Rat invasion warning as 10,000 tonnes of rubbish piles up in the streets

Paris has been warned of a potential rat invasion following the ongoing garbage collectors’ strike which has seen tons of rubbish piling up on the city’s streets.

Earlier this week, animal toxicologist and rat and invasive species specialist Romain Lasseur warned that the garbage collectors’ strike, which is now entering its third week and has seen some 10,000 tonnes of uncollected rubbish piled up on the streets of Paris, has led to a “change in the behavior of rats” in the city.

“They will walk in garbage cans, reproduce there, and leave their urine and excrement there. There is a worrying health risk for garbage collectors and the general population, especially with leptospirosis,” warned Lasseur.

The Paris police headquarters also sounded the alarm on the issue, saying in a statement on Friday: “The concentration of waste, particularly food, puts the population at risk, poses a public health problem and promotes the proliferation rats, vectors of diseases. ”

PARIS, FRANCE – MARCH 17: Bins overflowing with rubbish on the streets as garbage collectors continue their strike in Paris, France on March 17, 2023. Garbage collectors have joined massive strikes across France against reform plans retirements. (Photo by Mustafa Yalcin/Anadolu Agency via Getty Images)

According to some estimates, there are up to six million rats living in Paris, about three times the human population residing in the so-called City of Love.

“It’s awful,” said a local bakery saleswoman. “Do you realize if pests get into a pastry, what will it do?”

Paris’ growing rat problem has also burst into pop culture, with French satirical songwriter Pierre Perret releasing a song on Friday denouncing the miserable state the city has been reduced to, singing: “A Paris, Paris disgusting, only rats are happy”, “Poor Paris, ugly Paris, what a state they put you in.”
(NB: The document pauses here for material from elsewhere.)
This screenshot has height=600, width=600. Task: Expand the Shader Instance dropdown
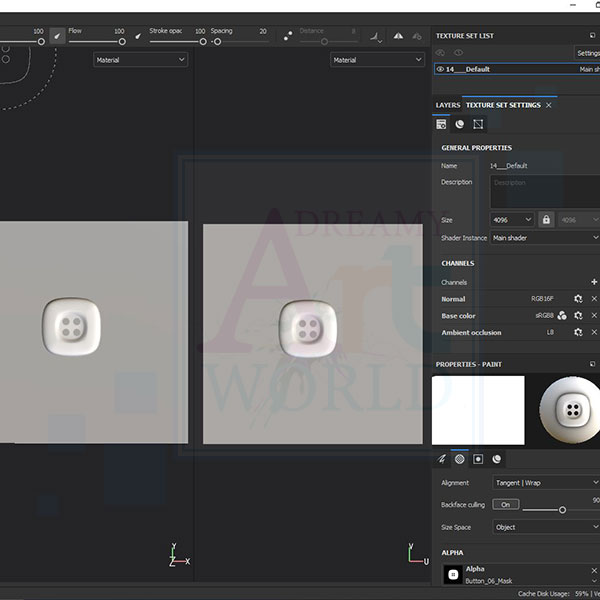pyautogui.click(x=545, y=238)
However, the rats apparently also have their defenders, with the organization Paris Animals Zoopolis (PAZ) organizing a demonstration on Saturday to denounce the “cruel” killing of what they described as “sensitive, intelligent, playful and empathetic beings”.

“Rats are empathetic animals eager to help their fellow creatures in distress, even when they should not benefit from it,” the group said. “As soon as we talk about rats, we hear everything and anything. No, rats are not responsible for all ills in France.

Members of the Paris Animals Zoopolis (PAZ) association hold signs during a rally to call for the protection of liminal animals (rats, pigeons), in Paris on March 18, 2023. (Photo by Bertrand GUAY / AFP) ( Photo by BERTRAND GUAY /AFP via Getty Images)

Members of the Paris Animals Zoopolis (PAZ) association hold signs during a rally to call for the protection of liminal animals (rats, pigeons), in Paris on March 18, 2023. (Photo by BERTRAND GUAY/AFP via Getty Pictures)

The garbage collectors’ strike, which came in response to President Emmanuel Macron’s attempts to raise the retirement age from 62 to 64, has also fueled violent protests in Paris and other cities across France since Thursday.

Left-wing radicals and protest agitators have begun using the garbage heaps to light makeshift bonfires across the city.

While the strike has greatly exacerbated the problem, socialist mayor Anne Hidalgo has long been criticized for her government’s inability or unwillingness to keep the streets of Paris clean.

Last year, for example, a viral social media hashtag “#saccageparis”, which translates to “Paris ransacked”, emerged as locals posted photos of trash piling up in the famous tourist destination.

Rather than take responsibility, the socialist mayor blamed the “extreme right” for spreading the hashtag.